In a production system, you’ll often need to pinpoint which service is causing increased latency. In the previous example of a malfunctioning service, determining how customers are affected and which service is driving up latency is where the tracing pillar comes in handy.
Tracing is used to understand how an application’s different services connect and how resources flow through them. Traces helps engineers analyze request flow and understand the entire lifecycle of a request in a distributed application. Every operation done on a request, also called a "span," is encoded with critical data related to the microservice conducting that operation as it passes through the host system. Tracking the path of a trace through a distributed system may help you find the reason for a bottleneck or breakdown.
Using tracing tools, such as Jaeger and Zipkin, you can look into individual system calls and figure out what's going on with your underlying components (which took the most or least time, whether or not specific underlying processes generated errors, etc.). Traces are also an excellent way to go deep into a metrics system alert.

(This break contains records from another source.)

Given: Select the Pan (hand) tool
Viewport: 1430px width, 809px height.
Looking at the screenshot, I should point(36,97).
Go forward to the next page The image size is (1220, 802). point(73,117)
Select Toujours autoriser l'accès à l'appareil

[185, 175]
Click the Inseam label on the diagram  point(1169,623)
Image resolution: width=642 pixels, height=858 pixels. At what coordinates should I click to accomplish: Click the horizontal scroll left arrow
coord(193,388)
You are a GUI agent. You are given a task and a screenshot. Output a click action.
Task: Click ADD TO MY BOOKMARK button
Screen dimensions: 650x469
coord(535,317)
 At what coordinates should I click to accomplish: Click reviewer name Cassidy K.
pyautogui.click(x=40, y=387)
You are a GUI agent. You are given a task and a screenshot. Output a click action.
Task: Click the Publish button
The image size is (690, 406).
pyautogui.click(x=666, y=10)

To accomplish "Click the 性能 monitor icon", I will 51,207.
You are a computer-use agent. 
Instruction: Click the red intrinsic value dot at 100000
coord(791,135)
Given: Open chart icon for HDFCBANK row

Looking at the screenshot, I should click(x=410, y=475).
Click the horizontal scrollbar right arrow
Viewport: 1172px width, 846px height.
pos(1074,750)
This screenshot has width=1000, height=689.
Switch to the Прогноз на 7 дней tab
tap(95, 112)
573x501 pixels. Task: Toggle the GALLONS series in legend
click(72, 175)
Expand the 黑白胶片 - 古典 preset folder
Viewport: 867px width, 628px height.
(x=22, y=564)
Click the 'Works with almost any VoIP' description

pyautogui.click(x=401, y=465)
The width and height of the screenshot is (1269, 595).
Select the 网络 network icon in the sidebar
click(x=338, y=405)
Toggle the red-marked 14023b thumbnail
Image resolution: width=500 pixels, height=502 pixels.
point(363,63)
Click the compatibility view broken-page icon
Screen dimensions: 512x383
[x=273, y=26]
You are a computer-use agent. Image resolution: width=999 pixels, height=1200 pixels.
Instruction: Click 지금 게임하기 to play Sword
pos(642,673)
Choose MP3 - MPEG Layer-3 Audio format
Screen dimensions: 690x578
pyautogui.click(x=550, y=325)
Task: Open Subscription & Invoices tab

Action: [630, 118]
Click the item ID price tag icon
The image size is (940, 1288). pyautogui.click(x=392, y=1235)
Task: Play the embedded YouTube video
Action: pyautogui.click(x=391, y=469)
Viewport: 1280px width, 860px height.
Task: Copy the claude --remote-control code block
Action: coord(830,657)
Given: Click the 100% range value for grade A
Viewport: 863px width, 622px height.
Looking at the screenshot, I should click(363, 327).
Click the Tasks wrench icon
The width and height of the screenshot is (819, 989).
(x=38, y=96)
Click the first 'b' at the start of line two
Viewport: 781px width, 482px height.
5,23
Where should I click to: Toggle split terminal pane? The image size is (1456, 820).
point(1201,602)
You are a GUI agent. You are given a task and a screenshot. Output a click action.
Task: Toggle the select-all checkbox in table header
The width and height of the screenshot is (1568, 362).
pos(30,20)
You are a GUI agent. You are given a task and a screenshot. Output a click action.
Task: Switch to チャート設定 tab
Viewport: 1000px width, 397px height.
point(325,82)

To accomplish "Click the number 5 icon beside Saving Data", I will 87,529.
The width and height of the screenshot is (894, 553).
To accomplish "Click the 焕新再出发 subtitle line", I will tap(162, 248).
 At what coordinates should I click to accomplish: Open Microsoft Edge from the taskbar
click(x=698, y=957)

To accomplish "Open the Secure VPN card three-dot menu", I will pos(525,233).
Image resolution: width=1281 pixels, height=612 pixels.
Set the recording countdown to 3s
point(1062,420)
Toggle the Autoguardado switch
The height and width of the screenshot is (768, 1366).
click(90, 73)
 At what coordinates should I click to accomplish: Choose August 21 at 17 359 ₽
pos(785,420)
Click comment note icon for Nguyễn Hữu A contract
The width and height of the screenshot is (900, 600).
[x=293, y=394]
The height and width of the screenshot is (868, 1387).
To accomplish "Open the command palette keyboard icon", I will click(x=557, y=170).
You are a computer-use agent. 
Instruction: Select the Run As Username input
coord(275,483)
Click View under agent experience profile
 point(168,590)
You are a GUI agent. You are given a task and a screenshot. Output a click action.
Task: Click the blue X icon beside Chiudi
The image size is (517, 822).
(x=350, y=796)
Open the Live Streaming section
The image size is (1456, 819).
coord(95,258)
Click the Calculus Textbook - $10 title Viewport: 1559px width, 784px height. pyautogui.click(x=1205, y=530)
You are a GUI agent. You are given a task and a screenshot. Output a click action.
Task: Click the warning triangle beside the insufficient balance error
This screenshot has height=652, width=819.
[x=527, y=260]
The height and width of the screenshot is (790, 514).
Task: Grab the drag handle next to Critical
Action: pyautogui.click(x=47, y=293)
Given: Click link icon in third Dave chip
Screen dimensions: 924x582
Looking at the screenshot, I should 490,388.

With metrics and tracing, it’s hard to understand how the system got to its current state. This is where logging comes into play. Logs are immutable records of discrete events that happened over some time within an application. They help uncover emergent and unpredictable behaviors exhibited by each component in a microservices architecture. Logs can also be seen as a text record of an event with a timestamp that indicates when it happened and a payload that offers context.
There are three types of logs: plain text, structured, and binary. While logs in plain-text format are common, it’s better when they’re structured, include contextual data, and are quicker to access. As a rule of thumb, logs should be readable by humans and parsable by machines. When something goes wrong in a system, logs are the first place to look.
Because every component of a cloud-native application emits logs, logs should be centralized so you can get the most out of them. Elasticsearch, Fluentd, and Kibana (part of the EFK Stack that allows full-text and structured searches) are commonly used to centralize logs.
Returning to the earlier example, if you leverage the database and service logs, you might find some warnings and errors or see that each request creates a new database connection that is not closed after it is served, leaving thousands of open connections available at any given time. If you drill down further, you might even find the specific deployment and commit that introduced the bug, given that your CI/CD is equally observable. Logging sheds light on how the system got to its current state. Therefore, it’s best practice to include both trace and span ids in logs in order to connect traces with specific events in your systems.
The cloud has increased the complexity of systems, making cloud-native observability a practical technique to diagnose and gain visibility into systems that are disparate. While the overall effect of new cloud technologies is favorable, working with, troubleshooting, and managing them is challenging. More interactive components lead to a wider range of issues, which are more difficult to detect and remedy. Fortunately, if you can harness the telemetry data produced by these dispersed systems, you can better understand their functioning.
You’ve seen how metrics, tracing, and logging combined can explain the what, how, and why of a production issue. While each pillar may appear to be distinct, true observability is also about the overall picture and how the three pillars interact to disclose the state of your system. Remember, a unified method allows you to better see the whole.